TASK DESCRIPTION -
Lift every line from the entries that includes the word "agent".

MATERIAL SUPPLIED -
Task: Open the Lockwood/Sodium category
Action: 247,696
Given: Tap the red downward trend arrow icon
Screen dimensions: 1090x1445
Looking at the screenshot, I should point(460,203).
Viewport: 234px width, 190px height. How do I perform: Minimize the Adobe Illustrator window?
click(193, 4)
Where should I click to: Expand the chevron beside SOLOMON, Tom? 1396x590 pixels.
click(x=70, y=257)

...

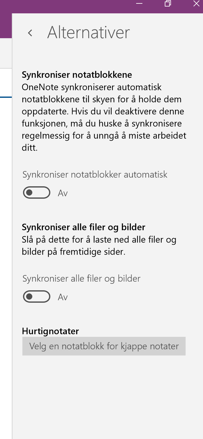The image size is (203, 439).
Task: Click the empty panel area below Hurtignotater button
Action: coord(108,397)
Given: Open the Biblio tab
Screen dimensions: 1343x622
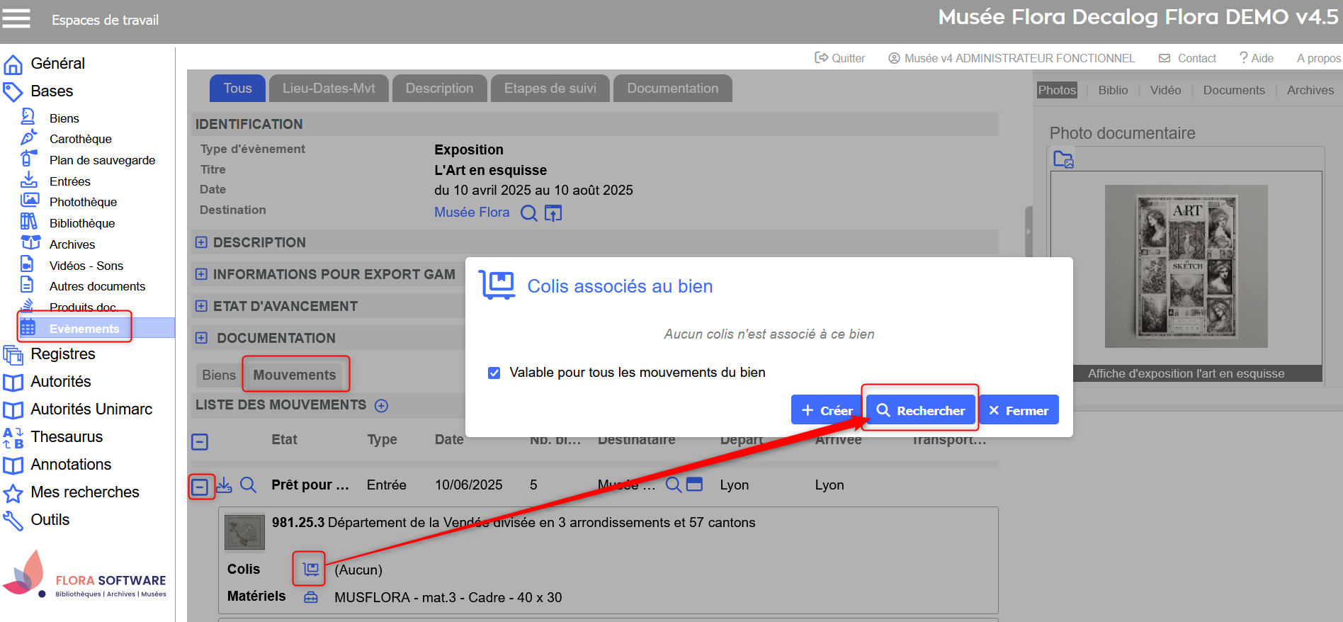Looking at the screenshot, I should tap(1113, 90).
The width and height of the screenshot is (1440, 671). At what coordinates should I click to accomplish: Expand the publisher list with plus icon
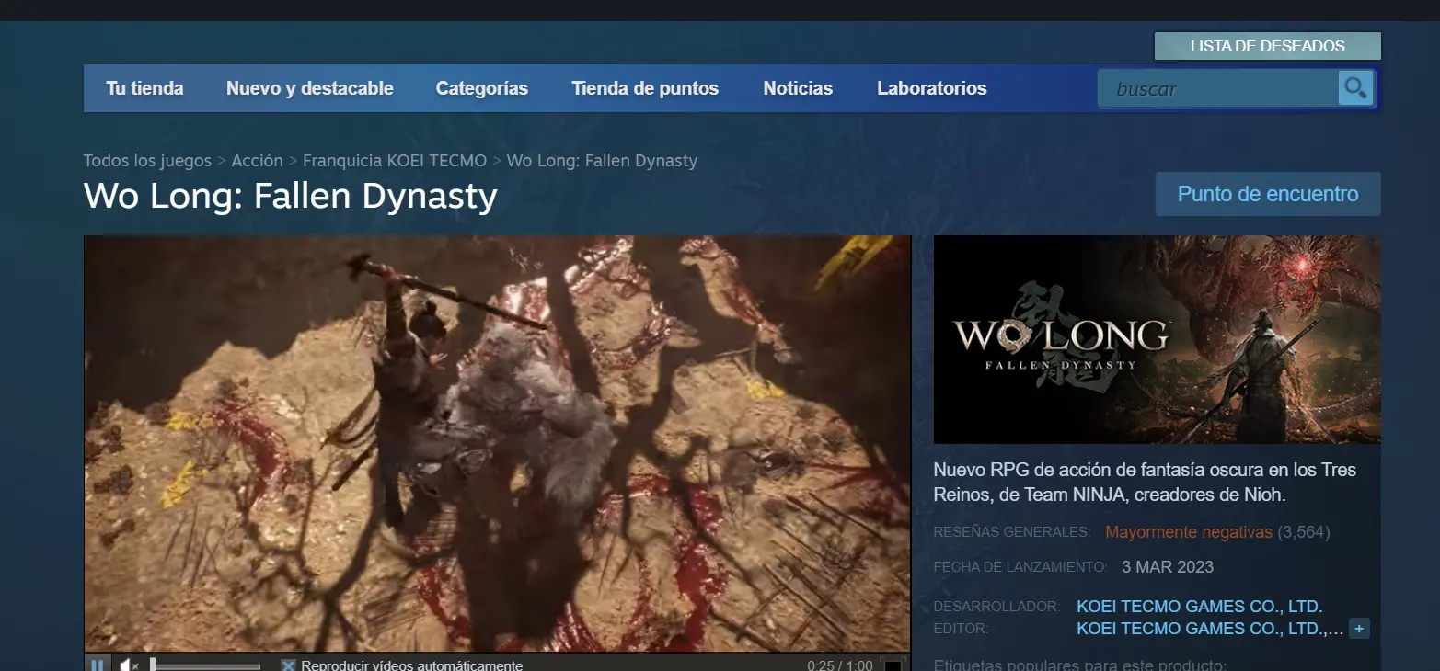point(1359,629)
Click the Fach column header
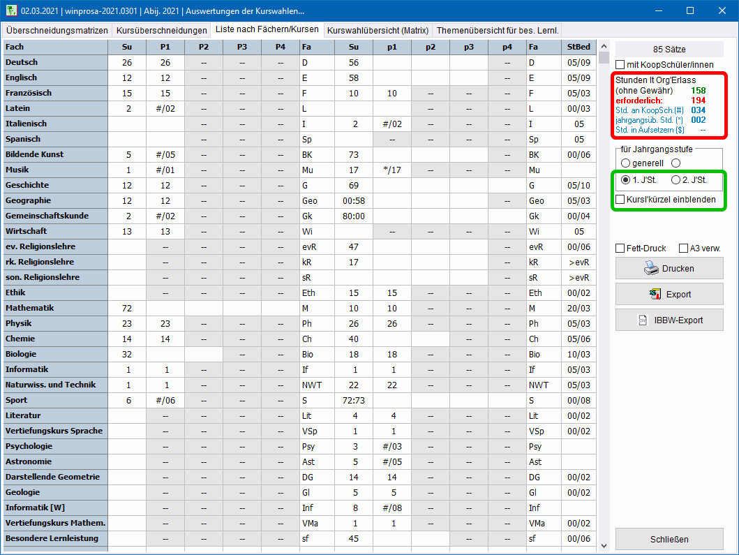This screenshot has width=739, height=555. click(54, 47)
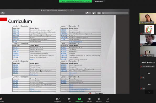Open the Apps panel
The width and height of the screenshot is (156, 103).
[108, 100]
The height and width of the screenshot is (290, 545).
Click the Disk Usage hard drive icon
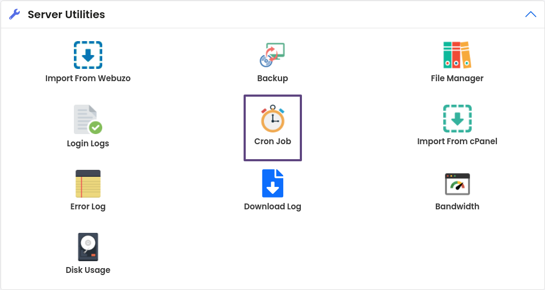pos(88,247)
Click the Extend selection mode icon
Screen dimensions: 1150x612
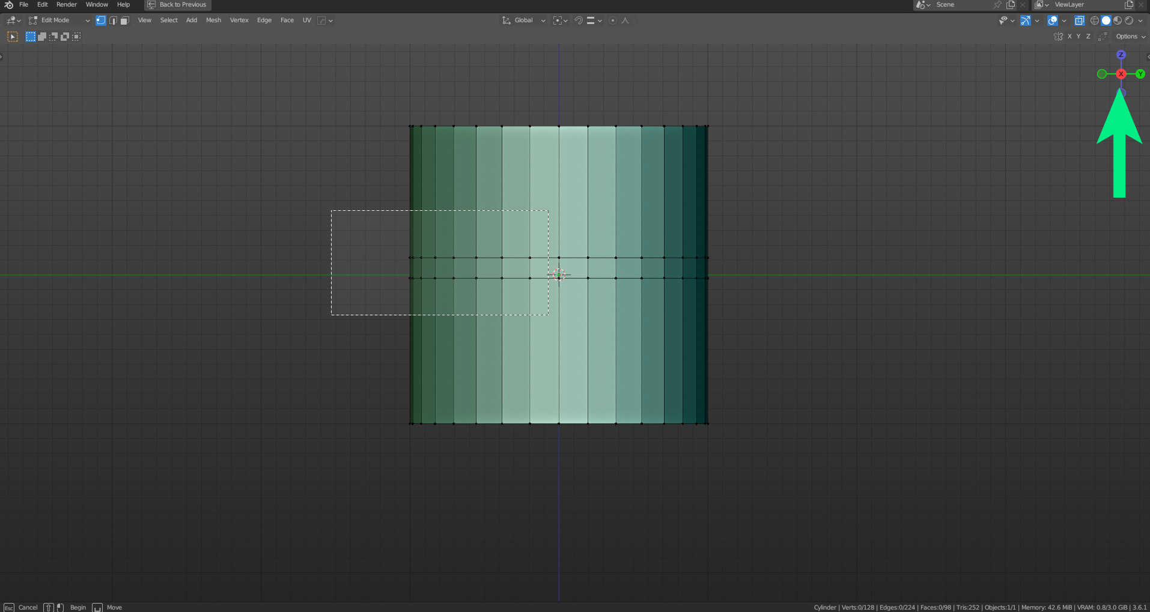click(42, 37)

...

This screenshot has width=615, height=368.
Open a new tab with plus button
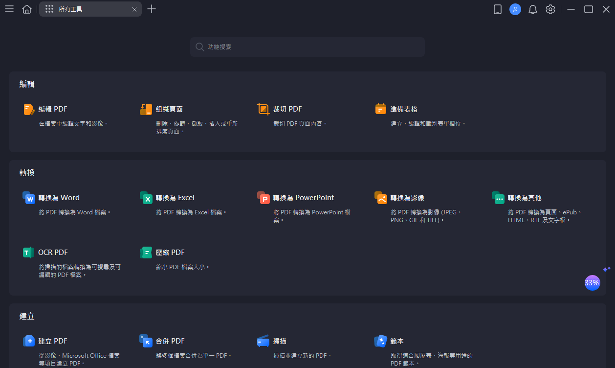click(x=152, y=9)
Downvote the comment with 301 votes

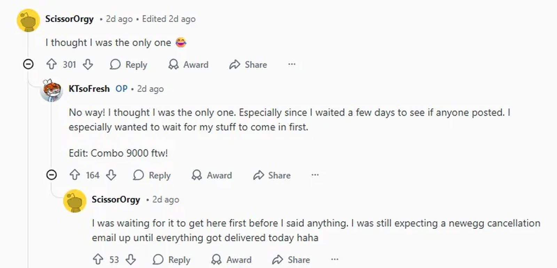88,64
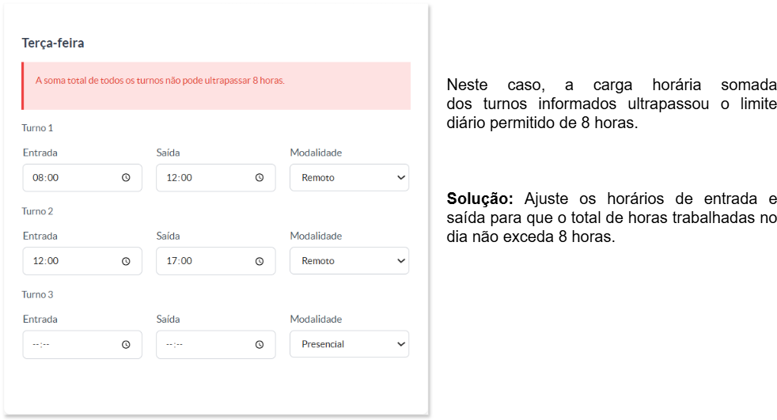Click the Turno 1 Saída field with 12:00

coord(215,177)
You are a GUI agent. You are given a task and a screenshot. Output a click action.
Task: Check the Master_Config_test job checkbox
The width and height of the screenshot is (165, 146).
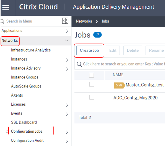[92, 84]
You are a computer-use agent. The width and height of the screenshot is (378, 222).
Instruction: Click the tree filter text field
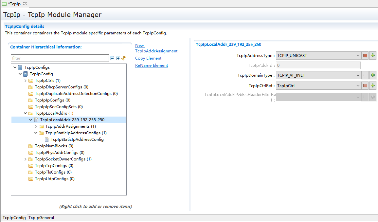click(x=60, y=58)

FINAL ANSWER -
You are a GUI agent. You are given a task and a screenshot. Output a click action.
You are a computer-use agent. The width and height of the screenshot is (378, 222).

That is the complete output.